[Stored data]
>>>>>
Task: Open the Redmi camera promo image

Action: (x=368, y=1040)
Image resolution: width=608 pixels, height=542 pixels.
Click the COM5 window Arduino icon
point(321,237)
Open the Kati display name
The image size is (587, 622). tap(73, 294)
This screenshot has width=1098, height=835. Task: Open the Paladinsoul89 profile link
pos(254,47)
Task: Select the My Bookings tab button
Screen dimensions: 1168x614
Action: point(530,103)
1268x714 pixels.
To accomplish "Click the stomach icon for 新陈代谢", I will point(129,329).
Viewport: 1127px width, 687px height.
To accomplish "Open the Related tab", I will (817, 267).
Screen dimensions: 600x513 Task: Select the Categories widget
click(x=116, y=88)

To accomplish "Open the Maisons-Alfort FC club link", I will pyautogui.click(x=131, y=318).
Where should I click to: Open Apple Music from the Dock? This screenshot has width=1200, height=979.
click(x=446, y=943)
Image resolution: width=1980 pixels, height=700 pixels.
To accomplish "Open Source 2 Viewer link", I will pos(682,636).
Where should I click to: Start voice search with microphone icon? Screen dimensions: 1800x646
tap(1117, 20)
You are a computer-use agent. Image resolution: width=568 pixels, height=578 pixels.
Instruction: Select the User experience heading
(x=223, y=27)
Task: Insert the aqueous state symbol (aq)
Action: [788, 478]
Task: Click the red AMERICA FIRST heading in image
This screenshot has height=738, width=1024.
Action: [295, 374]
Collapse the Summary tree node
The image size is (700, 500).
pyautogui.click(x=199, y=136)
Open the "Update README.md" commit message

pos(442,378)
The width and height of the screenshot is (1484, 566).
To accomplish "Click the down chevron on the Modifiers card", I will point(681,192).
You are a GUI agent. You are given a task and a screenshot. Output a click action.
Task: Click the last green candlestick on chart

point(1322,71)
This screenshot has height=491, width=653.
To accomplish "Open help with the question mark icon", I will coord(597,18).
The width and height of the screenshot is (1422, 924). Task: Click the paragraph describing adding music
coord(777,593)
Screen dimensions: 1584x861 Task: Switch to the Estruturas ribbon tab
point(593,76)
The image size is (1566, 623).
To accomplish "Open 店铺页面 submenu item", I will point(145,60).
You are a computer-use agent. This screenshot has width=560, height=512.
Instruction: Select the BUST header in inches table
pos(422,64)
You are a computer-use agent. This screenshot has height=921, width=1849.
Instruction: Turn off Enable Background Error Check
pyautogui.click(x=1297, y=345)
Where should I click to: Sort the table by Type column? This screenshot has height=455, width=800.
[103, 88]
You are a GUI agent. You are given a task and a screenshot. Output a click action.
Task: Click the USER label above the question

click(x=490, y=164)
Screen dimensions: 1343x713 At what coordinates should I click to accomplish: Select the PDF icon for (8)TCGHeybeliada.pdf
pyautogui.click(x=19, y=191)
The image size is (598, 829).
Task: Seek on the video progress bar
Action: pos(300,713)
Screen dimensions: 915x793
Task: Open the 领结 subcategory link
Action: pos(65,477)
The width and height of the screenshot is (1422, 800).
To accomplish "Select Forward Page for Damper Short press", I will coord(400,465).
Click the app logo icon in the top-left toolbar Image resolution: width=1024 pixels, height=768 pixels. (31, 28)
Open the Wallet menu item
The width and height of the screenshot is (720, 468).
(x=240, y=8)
<<<<<
Quote the records from their first line to the line with "The image size is (1566, 623).", inclusive, without adding or dropping anything.

Task: Open the Redmi camera promo image

Action: (x=368, y=1040)
Image resolution: width=608 pixels, height=542 pixels.
Click the COM5 window Arduino icon
point(321,237)
Open the Kati display name
The image size is (587, 622). tap(73, 294)
This screenshot has width=1098, height=835. Task: Open the Paladinsoul89 profile link
pos(254,47)
Task: Select the My Bookings tab button
Screen dimensions: 1168x614
Action: point(530,103)
1268x714 pixels.
To accomplish "Click the stomach icon for 新陈代谢", I will point(129,329).
Viewport: 1127px width, 687px height.
To accomplish "Open the Related tab", I will (817, 267).
Screen dimensions: 600x513 Task: Select the Categories widget
click(x=116, y=88)

To accomplish "Open the Maisons-Alfort FC club link", I will pyautogui.click(x=131, y=318).
Where should I click to: Open Apple Music from the Dock? This screenshot has width=1200, height=979.
click(x=446, y=943)
Image resolution: width=1980 pixels, height=700 pixels.
To accomplish "Open Source 2 Viewer link", I will pos(682,636).
Where should I click to: Start voice search with microphone icon? Screen dimensions: 1800x646
tap(1117, 20)
You are a computer-use agent. Image resolution: width=568 pixels, height=578 pixels.
Instruction: Select the User experience heading
(x=223, y=27)
Task: Insert the aqueous state symbol (aq)
Action: [788, 478]
Task: Click the red AMERICA FIRST heading in image
This screenshot has height=738, width=1024.
Action: [295, 374]
Collapse the Summary tree node
The image size is (700, 500).
pyautogui.click(x=199, y=136)
Open the "Update README.md" commit message

pos(442,378)
The width and height of the screenshot is (1484, 566).
To accomplish "Click the down chevron on the Modifiers card", I will point(681,192).
You are a GUI agent. You are given a task and a screenshot. Output a click action.
Task: Click the last green candlestick on chart

point(1322,71)
This screenshot has height=491, width=653.
To accomplish "Open help with the question mark icon", I will coord(597,18).
The width and height of the screenshot is (1422, 924). Task: Click the paragraph describing adding music
coord(777,593)
Screen dimensions: 1584x861 Task: Switch to the Estruturas ribbon tab
point(593,76)
The image size is (1566, 623).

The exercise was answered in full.